● Prompt: Render the lines below as a numbered list, from the line containing "Click the COVID-19 Information heading" through the line containing "[x=139, y=85]", inclusive, skipping blank lines. Leave the pictures out of your list.

>> START Information shown

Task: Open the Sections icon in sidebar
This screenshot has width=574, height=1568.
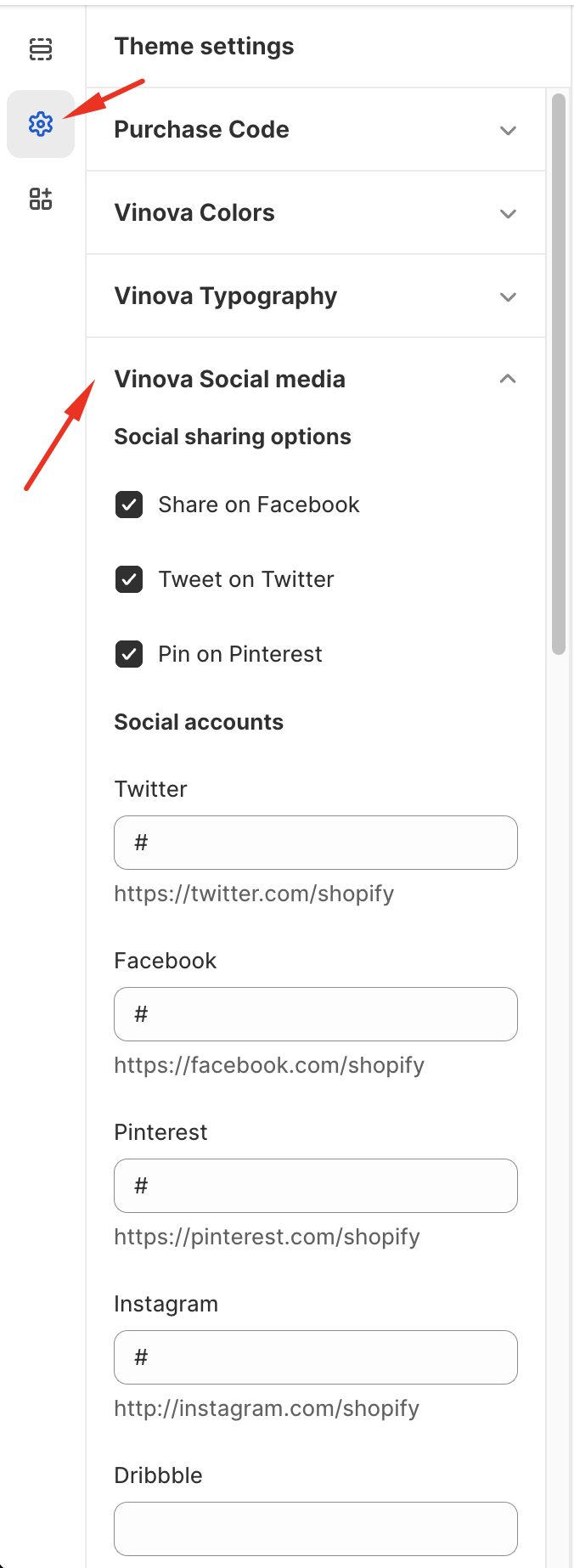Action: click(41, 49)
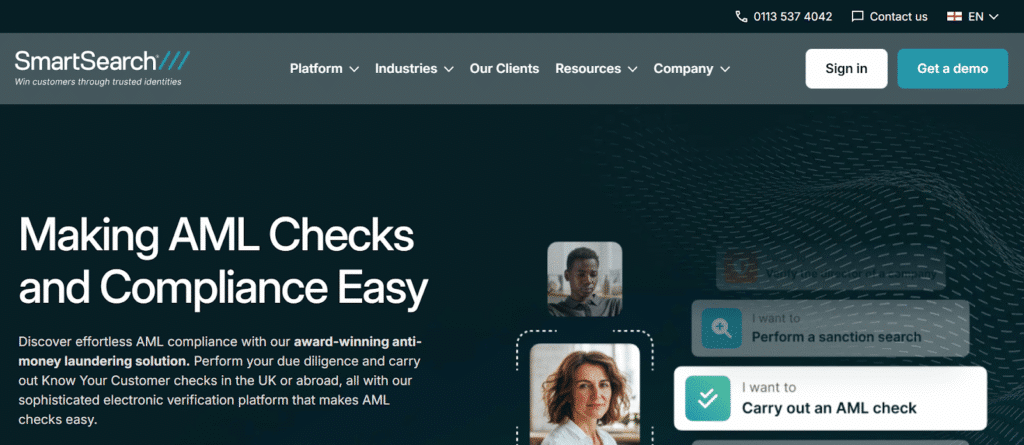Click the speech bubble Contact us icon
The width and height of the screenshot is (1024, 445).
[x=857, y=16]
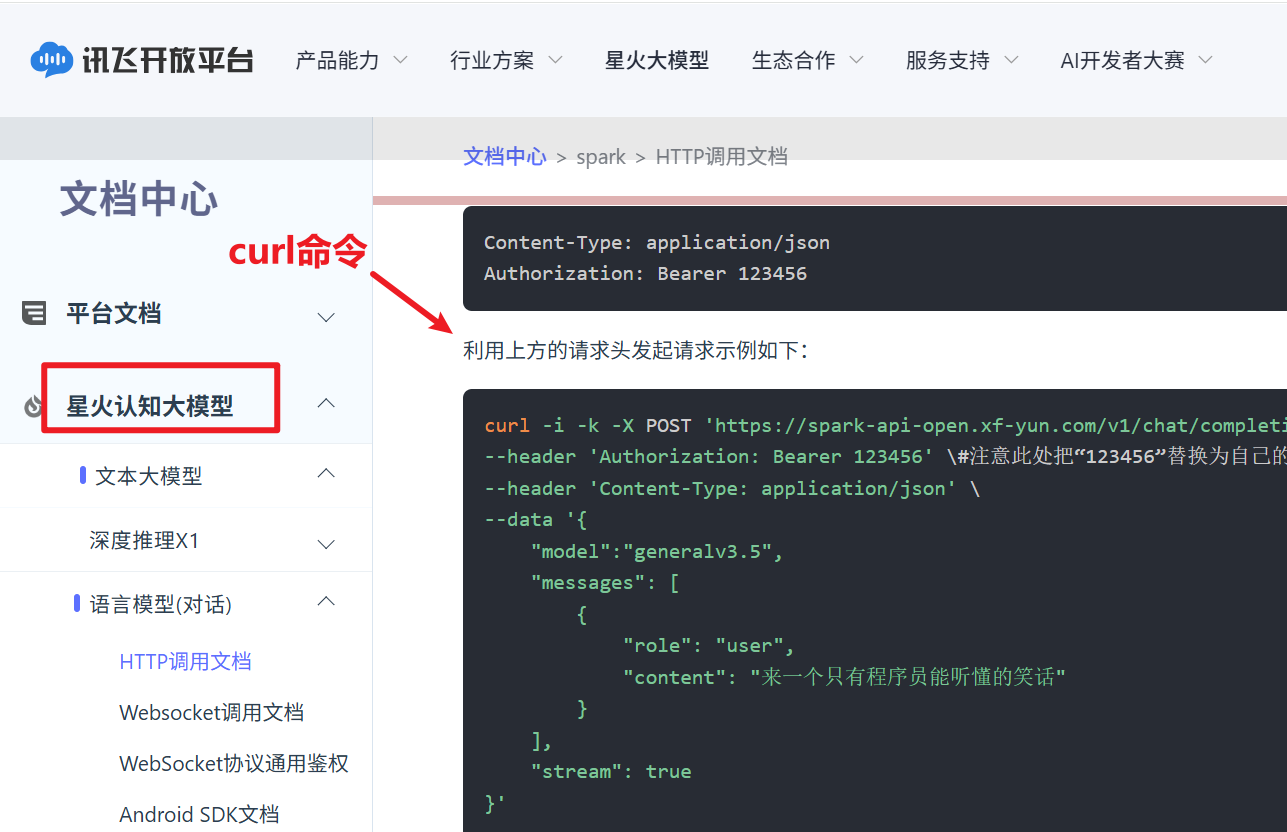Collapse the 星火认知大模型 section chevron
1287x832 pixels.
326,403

>> END Information shown
>> START Information shown

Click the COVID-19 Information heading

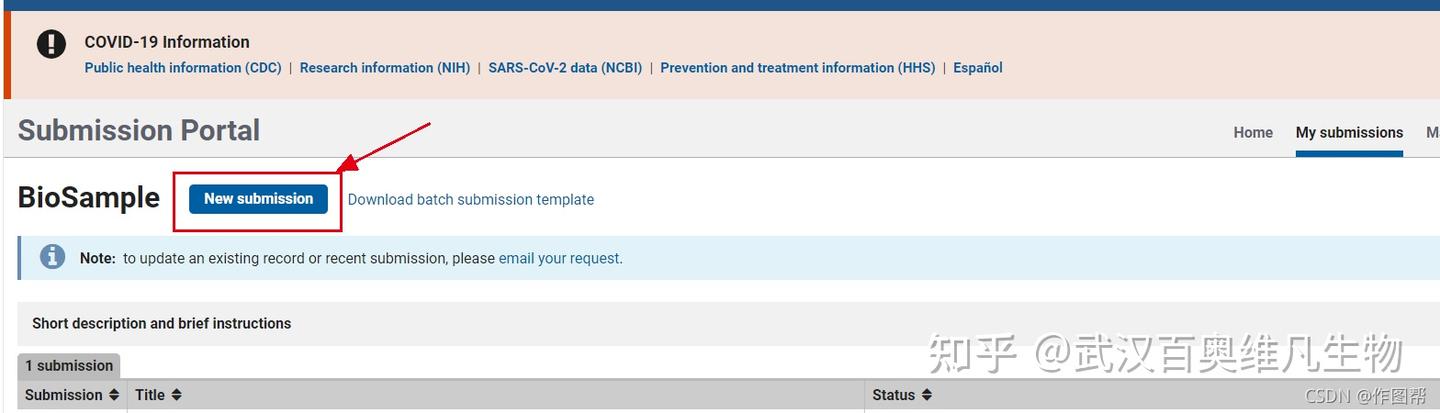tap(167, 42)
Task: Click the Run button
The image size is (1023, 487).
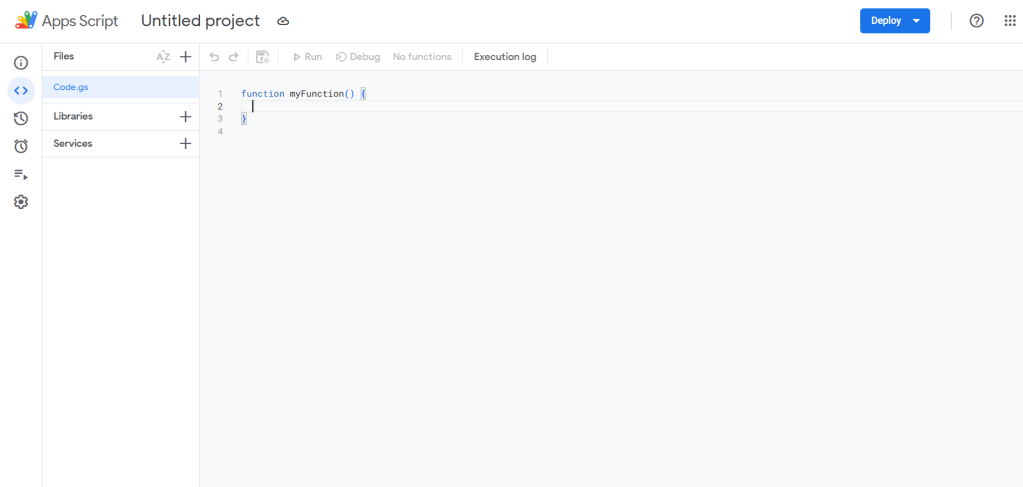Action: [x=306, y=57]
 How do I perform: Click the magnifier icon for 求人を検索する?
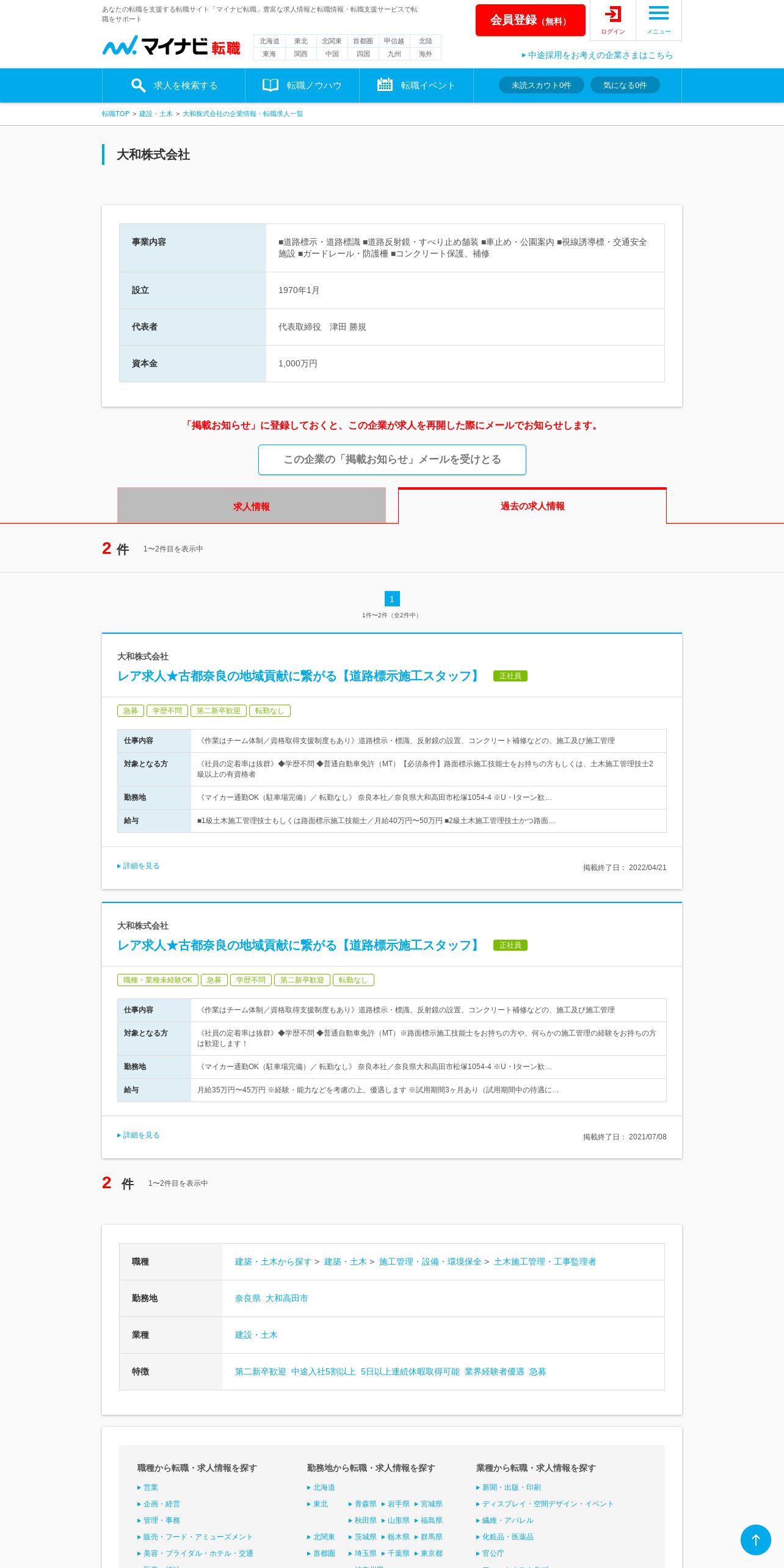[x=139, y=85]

>> END Information shown
>> START Information shown

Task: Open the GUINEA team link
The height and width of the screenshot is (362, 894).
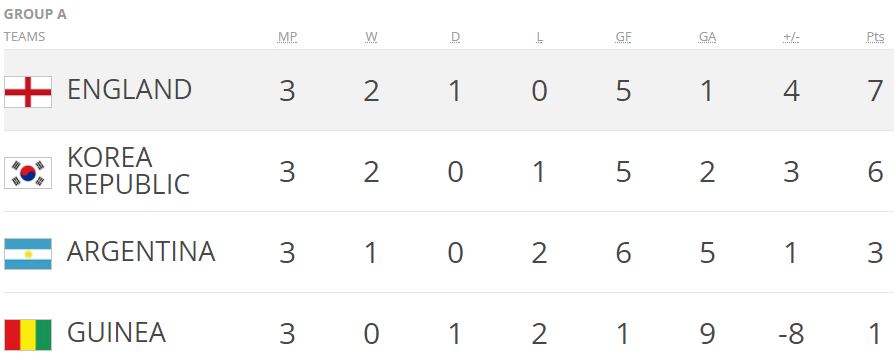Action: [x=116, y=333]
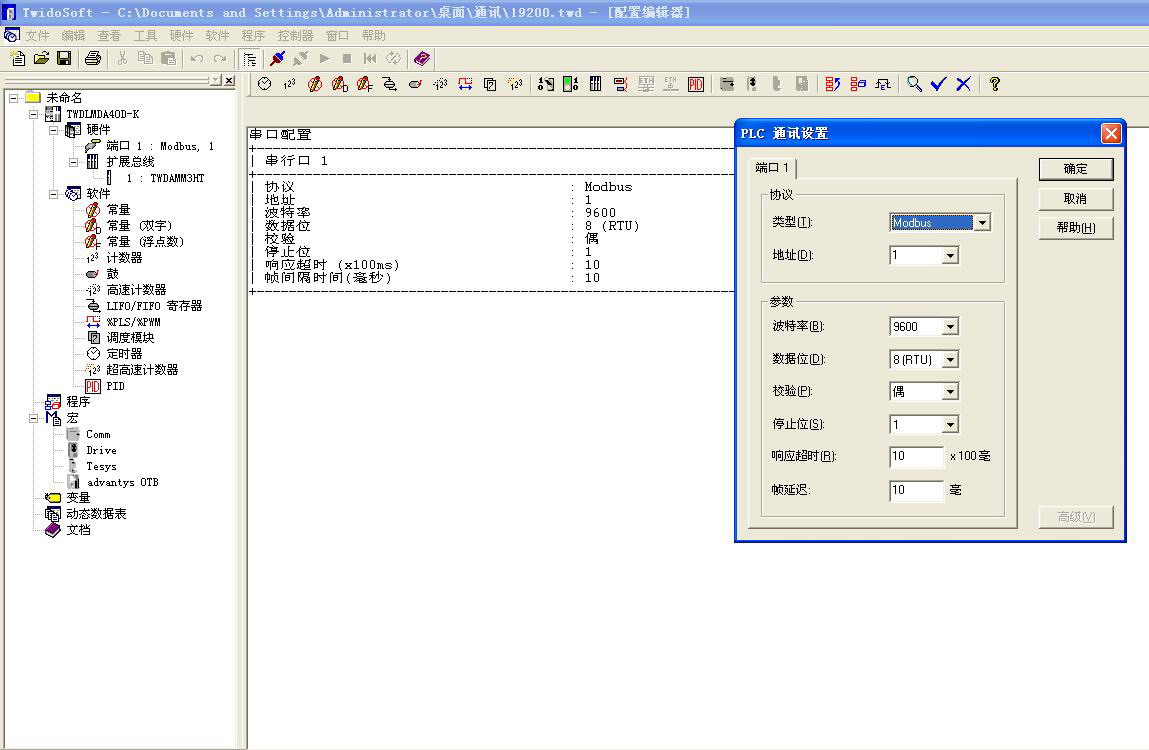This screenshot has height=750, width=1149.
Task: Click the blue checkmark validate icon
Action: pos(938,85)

>> END Information shown

● Task answer:
1. Click the COVID-19 Information heading
2. tap(167, 42)
3. Task: Click the Run button
4. The image size is (1023, 487).
5. Action: [x=306, y=57]
6.  How do I perform: Click the magnifier icon for 求人を検索する?
7. [x=139, y=85]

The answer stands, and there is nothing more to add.